** YOUR GOAL **
Scan the entries below line by line and state how many lines contain the string "scrollbar", giving only the number.

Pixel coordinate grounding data
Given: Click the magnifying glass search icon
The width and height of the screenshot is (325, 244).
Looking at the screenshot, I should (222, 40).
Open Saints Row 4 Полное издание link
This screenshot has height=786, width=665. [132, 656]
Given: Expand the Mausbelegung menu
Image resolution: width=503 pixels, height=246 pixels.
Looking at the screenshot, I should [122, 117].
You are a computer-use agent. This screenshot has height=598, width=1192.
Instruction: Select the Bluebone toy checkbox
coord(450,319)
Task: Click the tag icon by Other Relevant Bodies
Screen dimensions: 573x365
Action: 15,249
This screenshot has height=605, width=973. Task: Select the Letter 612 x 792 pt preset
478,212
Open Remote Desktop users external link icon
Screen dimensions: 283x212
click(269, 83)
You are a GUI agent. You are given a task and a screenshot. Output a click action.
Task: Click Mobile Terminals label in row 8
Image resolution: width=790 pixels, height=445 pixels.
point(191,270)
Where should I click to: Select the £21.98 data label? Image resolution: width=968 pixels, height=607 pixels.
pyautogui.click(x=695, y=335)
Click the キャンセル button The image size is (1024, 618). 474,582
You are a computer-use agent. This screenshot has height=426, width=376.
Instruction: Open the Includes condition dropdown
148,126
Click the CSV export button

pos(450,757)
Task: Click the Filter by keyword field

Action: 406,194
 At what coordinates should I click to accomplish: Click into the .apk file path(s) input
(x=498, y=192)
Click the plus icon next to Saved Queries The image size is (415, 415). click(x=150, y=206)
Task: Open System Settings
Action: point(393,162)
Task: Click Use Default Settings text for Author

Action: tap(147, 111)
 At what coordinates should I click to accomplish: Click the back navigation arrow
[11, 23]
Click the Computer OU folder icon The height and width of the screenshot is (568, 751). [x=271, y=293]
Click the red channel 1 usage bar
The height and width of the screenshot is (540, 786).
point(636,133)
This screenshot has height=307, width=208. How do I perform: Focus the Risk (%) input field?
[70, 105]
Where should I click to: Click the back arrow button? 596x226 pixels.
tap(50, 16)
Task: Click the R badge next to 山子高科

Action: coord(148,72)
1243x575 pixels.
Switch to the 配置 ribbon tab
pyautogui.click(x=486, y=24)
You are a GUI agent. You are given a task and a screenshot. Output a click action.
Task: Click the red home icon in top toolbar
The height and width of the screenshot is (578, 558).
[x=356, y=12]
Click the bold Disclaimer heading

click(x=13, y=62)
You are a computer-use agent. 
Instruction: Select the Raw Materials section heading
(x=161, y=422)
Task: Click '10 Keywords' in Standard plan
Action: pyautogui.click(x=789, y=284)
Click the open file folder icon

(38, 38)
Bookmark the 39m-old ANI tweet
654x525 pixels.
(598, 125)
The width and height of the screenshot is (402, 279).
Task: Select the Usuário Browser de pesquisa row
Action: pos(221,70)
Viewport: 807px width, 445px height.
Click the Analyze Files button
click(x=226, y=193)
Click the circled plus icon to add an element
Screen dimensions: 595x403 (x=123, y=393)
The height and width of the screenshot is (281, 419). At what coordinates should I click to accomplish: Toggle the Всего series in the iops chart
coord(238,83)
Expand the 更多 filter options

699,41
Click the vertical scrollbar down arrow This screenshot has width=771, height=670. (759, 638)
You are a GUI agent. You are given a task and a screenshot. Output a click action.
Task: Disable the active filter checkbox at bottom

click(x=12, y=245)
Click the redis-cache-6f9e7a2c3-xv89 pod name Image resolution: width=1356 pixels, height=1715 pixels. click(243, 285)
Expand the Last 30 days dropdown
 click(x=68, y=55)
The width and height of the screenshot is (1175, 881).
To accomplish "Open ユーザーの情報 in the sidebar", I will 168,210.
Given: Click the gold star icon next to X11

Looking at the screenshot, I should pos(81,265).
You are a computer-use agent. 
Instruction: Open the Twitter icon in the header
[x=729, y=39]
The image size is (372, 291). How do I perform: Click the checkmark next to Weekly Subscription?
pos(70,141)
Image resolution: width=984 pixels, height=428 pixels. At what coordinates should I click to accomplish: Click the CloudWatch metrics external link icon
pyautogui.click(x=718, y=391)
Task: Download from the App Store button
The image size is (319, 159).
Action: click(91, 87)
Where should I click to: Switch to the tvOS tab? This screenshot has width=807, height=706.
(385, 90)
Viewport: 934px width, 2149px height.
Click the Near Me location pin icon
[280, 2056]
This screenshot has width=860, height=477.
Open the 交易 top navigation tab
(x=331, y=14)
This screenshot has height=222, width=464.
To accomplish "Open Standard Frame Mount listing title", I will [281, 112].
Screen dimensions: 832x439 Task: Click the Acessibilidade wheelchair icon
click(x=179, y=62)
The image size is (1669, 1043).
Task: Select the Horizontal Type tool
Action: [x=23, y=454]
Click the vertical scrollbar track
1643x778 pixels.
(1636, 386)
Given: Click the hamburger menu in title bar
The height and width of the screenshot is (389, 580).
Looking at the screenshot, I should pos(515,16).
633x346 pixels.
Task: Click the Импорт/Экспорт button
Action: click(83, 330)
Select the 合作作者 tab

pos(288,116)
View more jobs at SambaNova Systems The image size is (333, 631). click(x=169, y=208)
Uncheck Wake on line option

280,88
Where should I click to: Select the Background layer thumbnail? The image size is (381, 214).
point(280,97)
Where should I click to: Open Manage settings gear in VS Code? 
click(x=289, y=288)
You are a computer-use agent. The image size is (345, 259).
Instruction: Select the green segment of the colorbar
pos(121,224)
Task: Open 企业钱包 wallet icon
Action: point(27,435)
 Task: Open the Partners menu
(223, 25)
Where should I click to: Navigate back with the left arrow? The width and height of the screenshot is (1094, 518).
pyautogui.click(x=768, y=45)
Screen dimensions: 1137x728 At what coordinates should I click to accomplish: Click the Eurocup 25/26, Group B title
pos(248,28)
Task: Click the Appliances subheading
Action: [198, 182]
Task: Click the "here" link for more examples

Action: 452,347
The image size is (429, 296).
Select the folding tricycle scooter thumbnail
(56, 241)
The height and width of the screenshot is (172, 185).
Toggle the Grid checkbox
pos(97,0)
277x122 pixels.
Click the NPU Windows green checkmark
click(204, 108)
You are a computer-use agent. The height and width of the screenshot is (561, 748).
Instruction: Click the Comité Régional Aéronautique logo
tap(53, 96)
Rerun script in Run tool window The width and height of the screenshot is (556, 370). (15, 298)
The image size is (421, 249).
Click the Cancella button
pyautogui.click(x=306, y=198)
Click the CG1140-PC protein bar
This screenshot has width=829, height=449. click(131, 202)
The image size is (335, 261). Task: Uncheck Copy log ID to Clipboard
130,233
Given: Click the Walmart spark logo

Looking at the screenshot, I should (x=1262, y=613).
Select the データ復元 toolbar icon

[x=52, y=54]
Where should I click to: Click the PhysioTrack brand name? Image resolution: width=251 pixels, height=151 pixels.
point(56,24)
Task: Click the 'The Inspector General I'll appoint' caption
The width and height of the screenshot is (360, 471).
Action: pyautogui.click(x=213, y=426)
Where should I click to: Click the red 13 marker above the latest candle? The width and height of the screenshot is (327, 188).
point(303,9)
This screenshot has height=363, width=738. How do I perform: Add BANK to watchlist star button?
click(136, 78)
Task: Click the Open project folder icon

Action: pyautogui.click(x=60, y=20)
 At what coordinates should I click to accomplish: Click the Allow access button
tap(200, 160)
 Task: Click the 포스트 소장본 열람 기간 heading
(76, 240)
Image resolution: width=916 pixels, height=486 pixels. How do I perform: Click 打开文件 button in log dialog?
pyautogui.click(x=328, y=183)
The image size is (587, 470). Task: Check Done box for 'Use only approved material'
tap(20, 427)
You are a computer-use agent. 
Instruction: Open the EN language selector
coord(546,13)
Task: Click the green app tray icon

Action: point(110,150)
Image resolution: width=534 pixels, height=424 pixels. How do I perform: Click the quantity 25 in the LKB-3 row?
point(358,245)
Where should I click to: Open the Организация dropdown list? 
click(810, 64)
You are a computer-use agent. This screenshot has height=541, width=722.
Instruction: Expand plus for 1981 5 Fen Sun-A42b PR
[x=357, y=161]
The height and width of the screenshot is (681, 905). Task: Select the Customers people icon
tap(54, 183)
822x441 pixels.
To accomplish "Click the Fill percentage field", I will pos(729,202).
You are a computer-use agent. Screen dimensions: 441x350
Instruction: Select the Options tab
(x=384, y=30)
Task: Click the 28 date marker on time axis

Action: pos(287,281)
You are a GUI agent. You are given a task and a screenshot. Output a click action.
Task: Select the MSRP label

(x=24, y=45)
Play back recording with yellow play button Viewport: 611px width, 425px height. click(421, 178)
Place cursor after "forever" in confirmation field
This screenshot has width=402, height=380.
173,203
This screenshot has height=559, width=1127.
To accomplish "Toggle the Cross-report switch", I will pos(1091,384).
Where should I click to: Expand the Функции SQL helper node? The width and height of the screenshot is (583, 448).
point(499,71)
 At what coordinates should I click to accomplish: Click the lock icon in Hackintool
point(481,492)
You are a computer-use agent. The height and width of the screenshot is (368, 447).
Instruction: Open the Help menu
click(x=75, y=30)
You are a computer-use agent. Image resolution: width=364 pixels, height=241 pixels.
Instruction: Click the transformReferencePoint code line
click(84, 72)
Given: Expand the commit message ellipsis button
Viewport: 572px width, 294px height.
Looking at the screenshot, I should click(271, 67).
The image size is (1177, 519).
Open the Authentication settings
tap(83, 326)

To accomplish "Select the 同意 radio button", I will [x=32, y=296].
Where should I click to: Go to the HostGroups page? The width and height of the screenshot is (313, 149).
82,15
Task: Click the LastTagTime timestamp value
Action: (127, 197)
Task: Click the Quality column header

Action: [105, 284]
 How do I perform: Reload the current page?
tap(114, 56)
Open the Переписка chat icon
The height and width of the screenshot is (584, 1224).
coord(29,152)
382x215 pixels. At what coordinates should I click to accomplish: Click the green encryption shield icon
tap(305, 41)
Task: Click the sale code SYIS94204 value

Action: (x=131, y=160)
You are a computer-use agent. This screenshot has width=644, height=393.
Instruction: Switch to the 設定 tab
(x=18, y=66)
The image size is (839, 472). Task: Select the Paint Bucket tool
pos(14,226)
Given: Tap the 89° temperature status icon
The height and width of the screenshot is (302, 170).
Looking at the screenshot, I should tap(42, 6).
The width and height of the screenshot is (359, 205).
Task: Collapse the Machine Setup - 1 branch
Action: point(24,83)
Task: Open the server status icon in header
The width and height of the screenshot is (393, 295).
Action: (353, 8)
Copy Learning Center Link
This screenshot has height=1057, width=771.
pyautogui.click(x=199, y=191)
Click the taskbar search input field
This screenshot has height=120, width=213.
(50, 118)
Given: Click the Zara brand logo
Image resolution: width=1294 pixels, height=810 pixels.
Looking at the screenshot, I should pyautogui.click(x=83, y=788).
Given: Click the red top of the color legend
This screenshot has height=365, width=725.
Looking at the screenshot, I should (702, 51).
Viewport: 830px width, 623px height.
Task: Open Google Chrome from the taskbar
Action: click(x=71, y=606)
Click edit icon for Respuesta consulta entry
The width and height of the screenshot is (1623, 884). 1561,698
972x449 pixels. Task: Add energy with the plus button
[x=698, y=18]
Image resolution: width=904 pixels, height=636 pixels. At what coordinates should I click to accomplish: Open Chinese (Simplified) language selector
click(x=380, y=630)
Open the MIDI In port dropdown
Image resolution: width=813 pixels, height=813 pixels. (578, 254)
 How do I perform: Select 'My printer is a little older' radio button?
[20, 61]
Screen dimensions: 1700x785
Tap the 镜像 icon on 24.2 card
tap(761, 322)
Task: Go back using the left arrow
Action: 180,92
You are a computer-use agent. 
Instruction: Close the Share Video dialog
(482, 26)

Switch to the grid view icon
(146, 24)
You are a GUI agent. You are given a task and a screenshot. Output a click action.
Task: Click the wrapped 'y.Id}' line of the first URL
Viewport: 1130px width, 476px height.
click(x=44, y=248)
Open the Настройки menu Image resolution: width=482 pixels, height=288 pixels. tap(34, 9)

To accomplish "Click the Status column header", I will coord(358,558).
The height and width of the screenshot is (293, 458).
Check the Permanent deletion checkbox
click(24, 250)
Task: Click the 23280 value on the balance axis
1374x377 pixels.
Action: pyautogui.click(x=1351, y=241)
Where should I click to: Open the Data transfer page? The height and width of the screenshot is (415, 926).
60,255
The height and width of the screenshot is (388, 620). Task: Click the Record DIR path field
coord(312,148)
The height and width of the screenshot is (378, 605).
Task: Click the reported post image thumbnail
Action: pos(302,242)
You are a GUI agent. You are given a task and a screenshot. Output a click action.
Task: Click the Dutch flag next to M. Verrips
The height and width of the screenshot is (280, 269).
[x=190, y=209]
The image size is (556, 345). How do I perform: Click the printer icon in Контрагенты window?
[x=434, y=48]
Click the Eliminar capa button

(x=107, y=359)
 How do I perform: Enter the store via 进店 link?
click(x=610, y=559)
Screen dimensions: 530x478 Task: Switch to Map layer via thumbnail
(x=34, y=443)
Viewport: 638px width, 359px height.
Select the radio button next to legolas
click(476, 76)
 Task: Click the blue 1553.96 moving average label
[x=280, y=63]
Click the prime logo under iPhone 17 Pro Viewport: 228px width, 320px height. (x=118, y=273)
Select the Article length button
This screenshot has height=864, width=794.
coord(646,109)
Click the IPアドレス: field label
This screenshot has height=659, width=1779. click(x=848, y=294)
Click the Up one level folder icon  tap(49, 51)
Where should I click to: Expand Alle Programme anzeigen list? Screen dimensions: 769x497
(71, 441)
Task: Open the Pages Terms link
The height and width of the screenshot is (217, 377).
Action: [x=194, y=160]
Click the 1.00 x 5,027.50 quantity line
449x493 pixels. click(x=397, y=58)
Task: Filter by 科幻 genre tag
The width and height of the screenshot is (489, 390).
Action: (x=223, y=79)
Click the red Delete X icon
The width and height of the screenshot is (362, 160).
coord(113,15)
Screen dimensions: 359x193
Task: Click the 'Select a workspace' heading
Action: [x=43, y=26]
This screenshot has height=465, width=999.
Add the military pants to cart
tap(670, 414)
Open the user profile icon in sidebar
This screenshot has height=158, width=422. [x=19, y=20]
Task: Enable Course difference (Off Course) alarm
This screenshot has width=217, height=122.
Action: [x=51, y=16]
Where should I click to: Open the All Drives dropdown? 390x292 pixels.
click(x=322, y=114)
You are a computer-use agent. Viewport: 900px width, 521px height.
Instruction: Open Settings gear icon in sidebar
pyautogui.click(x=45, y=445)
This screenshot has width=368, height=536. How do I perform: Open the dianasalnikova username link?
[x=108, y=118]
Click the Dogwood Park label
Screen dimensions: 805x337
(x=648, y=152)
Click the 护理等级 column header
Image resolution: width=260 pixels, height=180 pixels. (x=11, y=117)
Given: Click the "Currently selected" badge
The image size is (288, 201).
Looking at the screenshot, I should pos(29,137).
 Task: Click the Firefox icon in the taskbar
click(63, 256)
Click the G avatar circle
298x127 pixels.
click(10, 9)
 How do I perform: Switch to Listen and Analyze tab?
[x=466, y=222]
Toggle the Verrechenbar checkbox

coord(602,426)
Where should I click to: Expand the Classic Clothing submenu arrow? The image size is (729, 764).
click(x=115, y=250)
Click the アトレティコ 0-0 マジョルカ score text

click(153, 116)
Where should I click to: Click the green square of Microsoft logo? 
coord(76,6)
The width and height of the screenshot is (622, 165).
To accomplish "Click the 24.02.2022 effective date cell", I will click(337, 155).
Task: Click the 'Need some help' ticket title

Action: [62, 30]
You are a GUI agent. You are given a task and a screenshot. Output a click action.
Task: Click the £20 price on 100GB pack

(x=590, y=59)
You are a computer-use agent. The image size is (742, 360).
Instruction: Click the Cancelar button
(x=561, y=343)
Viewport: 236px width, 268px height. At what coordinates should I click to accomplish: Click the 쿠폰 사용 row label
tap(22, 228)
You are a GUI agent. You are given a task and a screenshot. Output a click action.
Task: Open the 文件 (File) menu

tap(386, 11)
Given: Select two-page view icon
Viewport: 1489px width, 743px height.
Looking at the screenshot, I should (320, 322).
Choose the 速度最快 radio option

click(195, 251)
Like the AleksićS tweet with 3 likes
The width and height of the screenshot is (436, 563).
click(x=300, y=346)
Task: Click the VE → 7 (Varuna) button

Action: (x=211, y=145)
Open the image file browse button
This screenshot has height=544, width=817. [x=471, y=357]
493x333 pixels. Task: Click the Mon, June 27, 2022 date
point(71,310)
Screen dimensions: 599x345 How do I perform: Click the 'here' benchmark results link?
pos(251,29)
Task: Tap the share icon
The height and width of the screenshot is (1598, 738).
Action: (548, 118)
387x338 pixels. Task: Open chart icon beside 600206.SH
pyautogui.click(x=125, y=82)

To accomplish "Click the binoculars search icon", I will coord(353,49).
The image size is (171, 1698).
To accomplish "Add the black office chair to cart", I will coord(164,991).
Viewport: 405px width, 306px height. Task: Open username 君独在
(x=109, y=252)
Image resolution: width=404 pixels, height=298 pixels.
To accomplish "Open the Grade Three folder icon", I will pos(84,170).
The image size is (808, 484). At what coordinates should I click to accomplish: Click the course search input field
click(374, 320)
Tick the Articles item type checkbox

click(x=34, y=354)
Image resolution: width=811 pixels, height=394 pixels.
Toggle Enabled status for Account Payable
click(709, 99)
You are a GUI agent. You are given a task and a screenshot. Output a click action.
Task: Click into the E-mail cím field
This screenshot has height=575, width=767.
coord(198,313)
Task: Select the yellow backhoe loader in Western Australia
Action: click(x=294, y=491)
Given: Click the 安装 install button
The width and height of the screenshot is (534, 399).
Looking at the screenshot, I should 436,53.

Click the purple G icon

** ANSWER TO THIS EXERCISE **
2